The reflector, the bit of server code that tells you which server you should go to, had a 3-second timeout in place for a server. So, when checking on server2, it would wait 3 seconds, and then timeout. But with hundreds of client requests coming in, 3 seconds of waiting for each one was too much. And server2 was at the top of the list, meaning that the reflector would consider it first, for everyone, before considering other servers. 100s of stalled web requests means that nginx starts running out of processes, eventually triggering the dreaded 504 gateway timeout. This results in no one getting successfully assigned to a server, and error messages getting displayed in the client.
Fortunately, I was able to track the problem to server2 very quickly, and take it off the list. I think there was something like 15 minutes of downtime from this, fire #2.
But I also realized that server1, which was in the queue to update next, would likely have a similar problem. Other servers didn't seem to be affected.
Initial debugging showed that server2 was bogged down with 200,000 moving animals. Hmm.... maybe I made mosquitoes too common in this update. That must be it.... the Mosquito Meltdown.
But further investigation showed that it wasn't mosquitoes at all, but wild sheep and boars. 200,000 of them, all trying to move at the same time, right after server startup.
Well, thank you Steam, for exploring more of the map on server2 than had ever been explored, because you unearthed a horrible, lurking issue. Animals aren't supposed to move unless they are seen by a player. So, even if there are 200,000 of them known to be in the map (seen by some player at some time in the past), at server startup, this should be no different than a map containing 200,000 trees or rocks.
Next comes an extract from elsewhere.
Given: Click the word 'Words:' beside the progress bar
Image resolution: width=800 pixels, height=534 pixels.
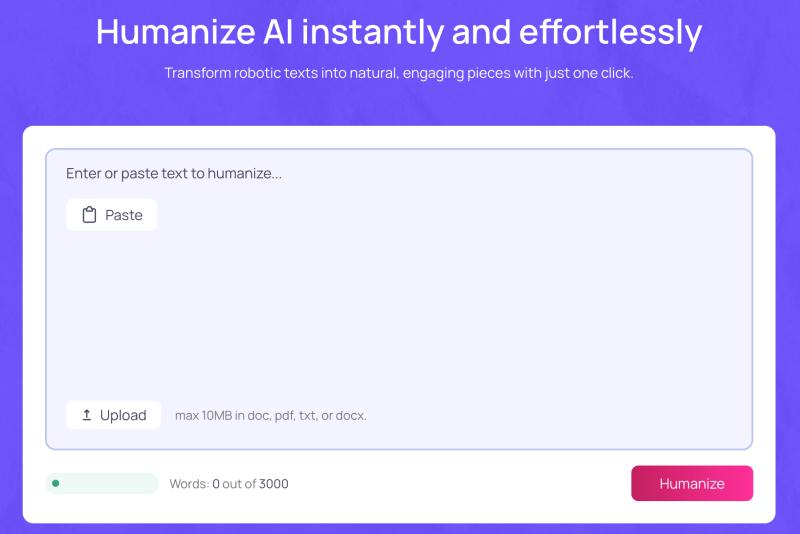Looking at the screenshot, I should click(189, 484).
However, a particular bit of server map processing code was inadvertently "looking" at these moving animals, causing them all to get put in the queue of moving things that need active updating.
This has apparently been a lurking problem for a while, but historically small enough that the server could simply brute-force its way through it at start up, and get back to processing requests. Not this week. 200,000 moving animals.
The first step was to fix the reflector so that it would timeout more quickly. These servers are all connected by high-speed networks. 3 seconds is overkill. I was actually able to bring the timeout down to 1/8 second (125 ms). If a sever is too bogged to respond in that time, better think of it as offline anyway, for now, right?
And with that fix in place, when server1 restarted and had exactly the same issue as server2, there was no widespread outage triggered.
With everyone back online and happy, I spent the rest of a very long night refining the server startup code to avoid "looking at" any of the map objects that are being processed. I got server1 down to the point where it could startup, process the entire map, including all 200,000 animals, but not result in a single animal waking up and moving, at least not until a player spawned in to see them.
This also dramatically sped up the server startup and shutdown process. The other servers will get this improved code during the next update, later this week.